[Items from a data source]
☆ ☆ ☆ ☆ ☆ ☆ ☆
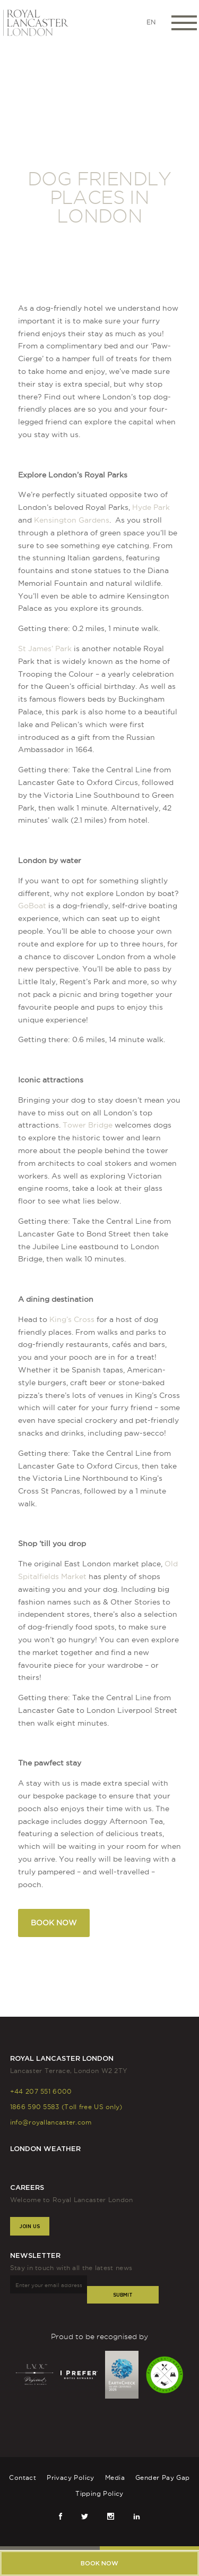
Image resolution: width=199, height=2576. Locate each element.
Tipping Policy (99, 2493)
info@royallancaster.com (51, 2122)
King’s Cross (71, 1319)
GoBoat (32, 905)
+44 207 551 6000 (41, 2091)
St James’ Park (45, 648)
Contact (22, 2477)
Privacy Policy (70, 2477)
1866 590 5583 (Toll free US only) (66, 2106)
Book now (99, 2563)
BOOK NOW (54, 1922)
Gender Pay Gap (162, 2477)
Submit (123, 2294)
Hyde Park (151, 507)
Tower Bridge (88, 1125)
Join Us (30, 2226)
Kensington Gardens (71, 520)
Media (115, 2477)
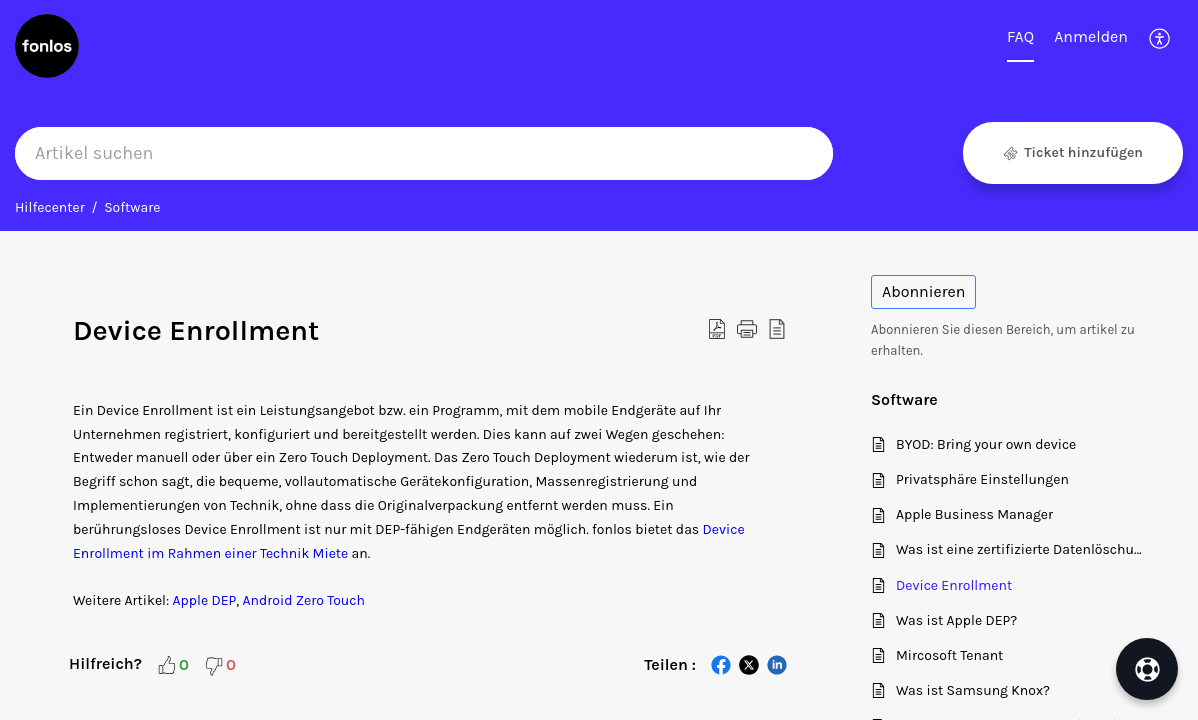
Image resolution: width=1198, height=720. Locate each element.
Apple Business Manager (974, 514)
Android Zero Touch (304, 600)
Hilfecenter (50, 207)
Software (132, 207)
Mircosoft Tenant (949, 655)
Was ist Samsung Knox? (973, 690)
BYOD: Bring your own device (986, 444)
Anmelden (1091, 36)
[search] (424, 153)
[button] (1160, 38)
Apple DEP (205, 600)
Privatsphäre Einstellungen (982, 479)
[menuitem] (1091, 38)
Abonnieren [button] (923, 291)
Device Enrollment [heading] (196, 331)
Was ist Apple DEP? (956, 620)
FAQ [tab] (1020, 36)
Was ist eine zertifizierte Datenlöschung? (1022, 549)
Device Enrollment (954, 585)
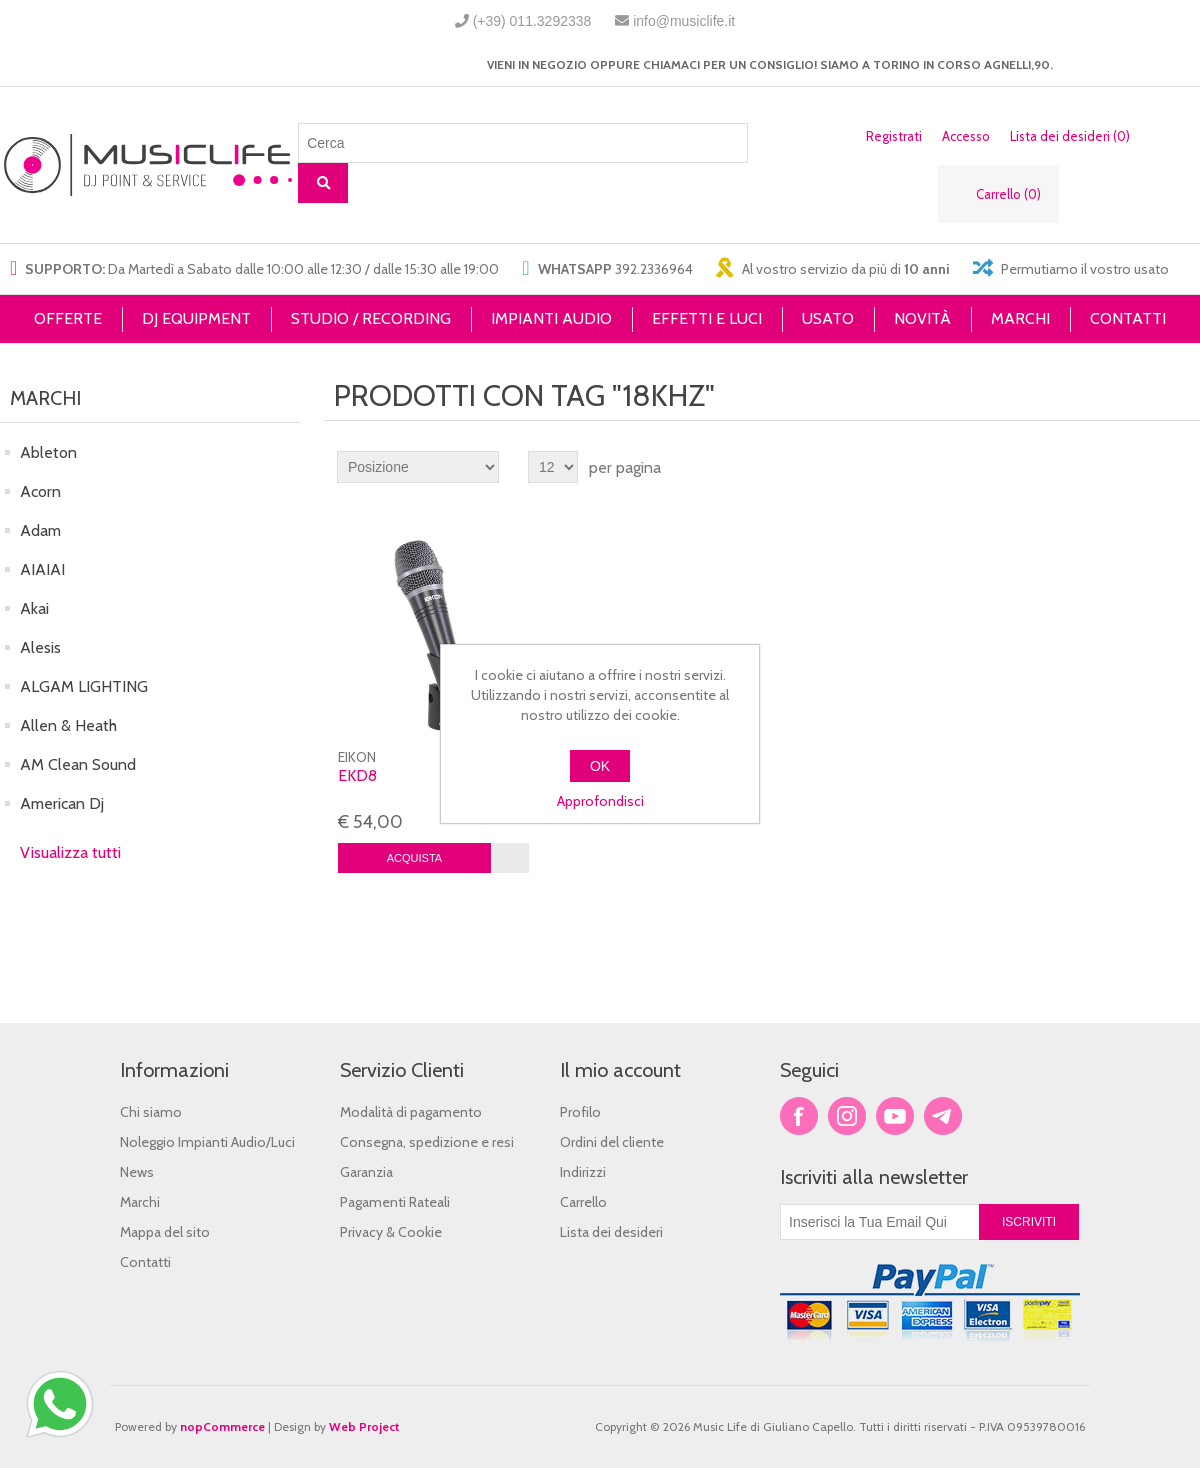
☆ ☆ ☆ ☆ ☆ ☆ ☆
- _Exercise task_
Render the records from the line holding "Device Enrollment [heading] (196, 331)" through the end of the records, both ends included, as a Markdown table with the columns Row and Line, giving each line's number and text. Skip blank lines and leave out the pictures.

- _Answer to this problem_
| Row | Line |
|---|---|
| 1 | Device Enrollment [heading] (196, 331) |
| 2 | Was ist Apple DEP? (956, 620) |
| 3 | FAQ [tab] (1020, 36) |
| 4 | Was ist eine zertifizierte Datenlöschung? (1022, 549) |
| 5 | Device Enrollment (954, 585) |